For khmer this is nice. We can guarantee to the user that the program will not run out of memory (all allocated up front) and we can warn them if we think that they made their BF too small. But you can leave your program running for hours and get "some kind of result" instead of "ah we used up all the memory and crashed please start from scratch".

So finally my question: is there a way for me to check how full the CQF is and if adding one more kmer will fail or not? Or is there a way to use the CQF so that it will let me keep adding kmers until I go blue in the face regardless of how full it is/overflow the counter?
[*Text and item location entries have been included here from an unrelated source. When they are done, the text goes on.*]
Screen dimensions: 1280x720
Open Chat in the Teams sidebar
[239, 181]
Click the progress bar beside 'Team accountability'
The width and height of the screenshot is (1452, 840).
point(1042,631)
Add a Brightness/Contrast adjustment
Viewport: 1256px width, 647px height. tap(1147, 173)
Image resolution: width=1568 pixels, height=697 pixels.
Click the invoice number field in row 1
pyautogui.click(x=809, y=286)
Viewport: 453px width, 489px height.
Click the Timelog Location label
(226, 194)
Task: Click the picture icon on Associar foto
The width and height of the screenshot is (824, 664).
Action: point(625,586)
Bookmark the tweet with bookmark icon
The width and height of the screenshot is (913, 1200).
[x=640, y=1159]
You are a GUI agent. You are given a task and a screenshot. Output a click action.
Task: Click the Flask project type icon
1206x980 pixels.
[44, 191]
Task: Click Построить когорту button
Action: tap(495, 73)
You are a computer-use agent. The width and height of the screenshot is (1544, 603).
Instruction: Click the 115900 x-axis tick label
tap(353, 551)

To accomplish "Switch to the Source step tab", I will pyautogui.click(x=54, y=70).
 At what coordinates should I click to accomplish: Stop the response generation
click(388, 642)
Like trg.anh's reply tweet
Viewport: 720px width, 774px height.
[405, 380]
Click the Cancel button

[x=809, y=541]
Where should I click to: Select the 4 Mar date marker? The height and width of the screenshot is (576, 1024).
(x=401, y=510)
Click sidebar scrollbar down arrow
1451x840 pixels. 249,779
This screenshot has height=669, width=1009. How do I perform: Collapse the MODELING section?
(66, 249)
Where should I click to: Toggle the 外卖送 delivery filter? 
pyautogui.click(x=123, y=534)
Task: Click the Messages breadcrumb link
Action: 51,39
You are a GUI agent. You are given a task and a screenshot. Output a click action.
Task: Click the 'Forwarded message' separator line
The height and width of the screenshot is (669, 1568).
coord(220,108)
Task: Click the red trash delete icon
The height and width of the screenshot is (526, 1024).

(I think you can reproduce this with squeakr: ./main 0 10 1 test.fastq though for me that segfaults and doesn't print the assert it hit so I am not 100% sure.)

@prashantpandey
Copy link
Member

prashantpandey commented Jun 22, 2017

Hi Tim,

You are right, this should be because the CQF is full. Right now, there is no explicit check in the code to abort insertion after the CQF is certain percent full.
However, we have metadata in the CQF that gets updated every time you insert or delete an element. You can use the metadata to know how full the CQF is at any instant.
For example,


typedef struct quotient_filter {
	uint64_t nslots;  // total number of slots in the CQF
	uint64_t xnslots;  // total number of slots+some extra slots to handle the overflow in the last block
	uint64_t key_bits; 
	uint64_t value_bits;
	uint64_t key_remainder_bits;
	uint64_t bits_per_slot;
	__uint128_t range;
	uint64_t nblocks;
	uint64_t nelts;  // total number of elements inserted 
	uint64_t ndistinct_elts;  // total number of distinct elements inserted
	uint64_t noccupied_slots;  // total number of occupied slots
	qfblock *blocks;
} quotient_filter;

So, at any instant the load factor of the CQF is (noccupied_slots/nslots). You can stop after the CQF is 95% full.
In the Bloom filter, you can continue inserting elements and it will never crib. However, since the false-positive rate depends on the number of inserted elements, if you insert more elements then the false-positive rate will go down.
The CQF is a hash table like data structure. So, once you are very full (e.g., 80% or 90%) then you have to resize the CQF. You can resize the CQF by creating a bigger CQF (twice the size of the original one) and iterating over the hashes in the original one and inserting them in the bigger.
There is an iterator interface that you can use.

Thanks
Prashant

@rtjohnso
Copy link
Member

rtjohnso commented Jun 22, 2017 via email

@ctb
Copy link

ctb commented Jun 22, 2017

Hi @rtjohnso @prashantpandey thank you for your excellent replies!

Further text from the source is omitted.